Exercises to complete
1. In the text on the Digital Services Act, which EU regulation rewrote the playbook for internet privacy and data protection?
2. Please quote the passage from the text on the Digital Services Act that opens with the words containing "Three pieces of" and closes with "Democracy Action Plan.".

====== Text under study ======

While Congress and the President spent an entire election pushing bad ideas to rein in big tech, the world stopped waiting for America to lead.

This week, the European Commission plans to advance its Digital Services Act (DSA) for the European Union. The DSA’s vision for rules that govern online platforms stands in stark contrast to the United States, where Section 230 of the Communications Act––the infamous immunity law that protects internet services who engage in content moderation––has been a lightning rod of political attention, high-profile attacks, and bad policy solutions from both parties. So now, the EU has stepped up to fill an internet policy leadership void in an ambitious way.

As we head into a new administration and Congress, American policymakers must seize the opportunity in front of them: learn from this process and consider the consequences of trying to regulate content online and the threats to markets and free speech that come with it. At the same time, the United States urgently needs to encourage innovation and agility in content management practices by strengthening non-governmental mechanisms that will help shape evolving norms and best practices. This is also a golden opportunity to reduce or eradicate overly aggressive regulatory burdens, or bolster under-protective due process protections, and set a good example through our own laws. Tracking the development of DSA standards will undoubtedly be critical for American lawmakers as they undertake these challenges.

Just as the EU’s General Data Protection Regulation (GDPR) rewrote the playbook for internet privacy and data protection, so too will the DSA transform content policy issues. It will establish a new roadmap for transparency and accountability for online platforms like Facebook, Twitter, and YouTube that act as intermediaries for internet users who create and share content online. While the law’s implementation details are in places quite specific and prescriptive, the DSA’s core requirements are fairly straightforward in principle: platforms must take down material determined to be illegal, adopt and publish content policies, have appeals procedures, and provide transparency so that their users can understand and know what will happen with their content and activity online––and then be consistent in the execution of all of these policies and procedures.

Three pieces of this framework are worth a deeper examination: how the DSA regulates illegal content; how it approaches lawful but harmful content; and how it works alongside two other major EU initiatives––the Digital Markets Act and the Democracy Action Plan.

First, the DSA seeks to harmonize the management of content that is illegal to post or distribute across EU member states––“illegal content”, in the imperfect shorthand. In its current form, the DSA follows the “notice and takedown” global paradigm, in that it would require platforms to remove content after meaningful due process notices, a common feature of other areas of law such as copyright. By taking steps to standardize illegal content processes across the 27-country bloc, the DSA should reduce compliance costs associated with the current patch-work approach. It will also put the burden of determining legality where it belongs, with the government, rather than shifting that onus to the platforms themselves and resulting in incentives to repress legitimate speech.

Second, for content and conduct online that is considered lawful but harmful (sometimes shortened to “harmful content”), the DSA’s authors appear to have opted to hold platforms responsible primarily through transparency and moderation consistency, similar to the proposed PACT Act introduced in Congress in 2019. Rather than regulating specific platform practices or moderation outcomes for lawful but harmful speech—both of which would risk harming free expression and free speech—the DSA shifts the frame of online content moderation to one of consumer protections, and explicitly identifies this as its goal.

====== Input data ======

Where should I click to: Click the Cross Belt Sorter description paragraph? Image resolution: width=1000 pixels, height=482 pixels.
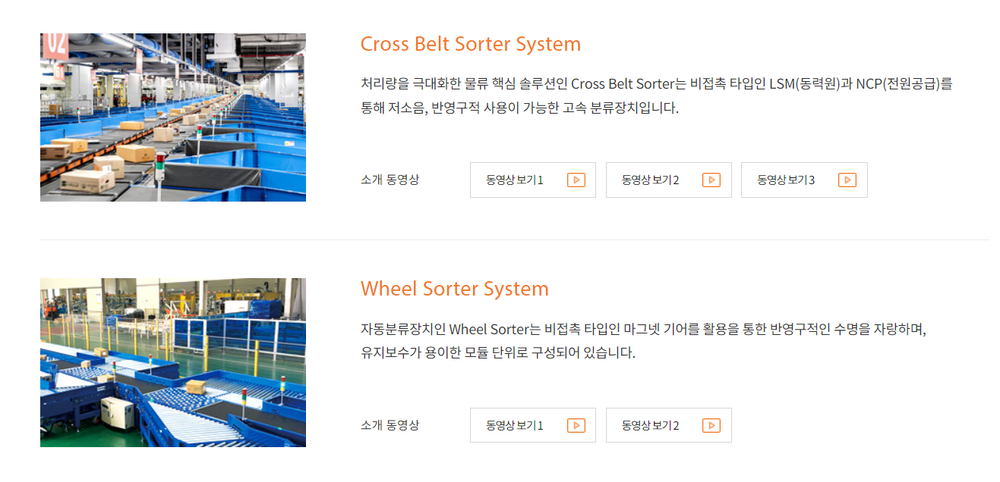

======

Task answers
1. The General Data Protection Regulation (GDPR).

2.
Three pieces of this framework are worth a deeper examination: how the DSA regulates illegal content; how it approaches lawful but harmful content; and how it works alongside two other major EU initiatives––the Digital Markets Act and the Democracy Action Plan.